- [Record list]:
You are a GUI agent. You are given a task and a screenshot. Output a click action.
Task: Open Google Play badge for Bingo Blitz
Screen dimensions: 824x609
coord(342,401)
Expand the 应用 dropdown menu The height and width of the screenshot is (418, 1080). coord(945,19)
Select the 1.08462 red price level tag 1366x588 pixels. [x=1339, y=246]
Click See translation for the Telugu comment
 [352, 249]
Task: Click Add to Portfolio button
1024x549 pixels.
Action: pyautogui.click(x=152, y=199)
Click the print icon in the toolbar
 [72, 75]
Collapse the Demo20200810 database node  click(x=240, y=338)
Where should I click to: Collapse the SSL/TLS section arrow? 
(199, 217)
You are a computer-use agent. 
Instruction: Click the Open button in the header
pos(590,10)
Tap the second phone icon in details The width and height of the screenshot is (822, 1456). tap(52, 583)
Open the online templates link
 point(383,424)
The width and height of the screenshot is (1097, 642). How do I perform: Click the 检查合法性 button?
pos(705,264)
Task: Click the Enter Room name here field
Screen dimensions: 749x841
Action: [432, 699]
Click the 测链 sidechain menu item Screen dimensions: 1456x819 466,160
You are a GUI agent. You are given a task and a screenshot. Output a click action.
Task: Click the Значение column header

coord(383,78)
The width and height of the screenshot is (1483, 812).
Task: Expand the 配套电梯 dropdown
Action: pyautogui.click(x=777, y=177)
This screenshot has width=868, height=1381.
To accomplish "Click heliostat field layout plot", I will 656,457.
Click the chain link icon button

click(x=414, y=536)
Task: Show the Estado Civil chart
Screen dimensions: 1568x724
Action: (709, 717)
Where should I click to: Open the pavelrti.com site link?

- [Your instructions]: Can you render the stretch from the line containing "Task: Click the Enter Room name here field" through the end of the records as a JSON list of strings, one string per line, with blank lines left out?

- [Exercise output]:
[
  "Task: Click the Enter Room name here field",
  "Screen dimensions: 749x841",
  "Action: [432, 699]",
  "Click the 测链 sidechain menu item Screen dimensions: 1456x819 466,160",
  "You are a GUI agent. You are given a task and a screenshot. Output a click action.",
  "Task: Click the Значение column header",
  "coord(383,78)",
  "The width and height of the screenshot is (1483, 812).",
  "Task: Expand the 配套电梯 dropdown",
  "Action: pyautogui.click(x=777, y=177)",
  "This screenshot has width=868, height=1381.",
  "To accomplish \"Click heliostat field layout plot\", I will 656,457.",
  "Click the chain link icon button",
  "click(x=414, y=536)",
  "Task: Show the Estado Civil chart",
  "Screen dimensions: 1568x724",
  "Action: (709, 717)",
  "Where should I click to: Open the pavelrti.com site link?"
]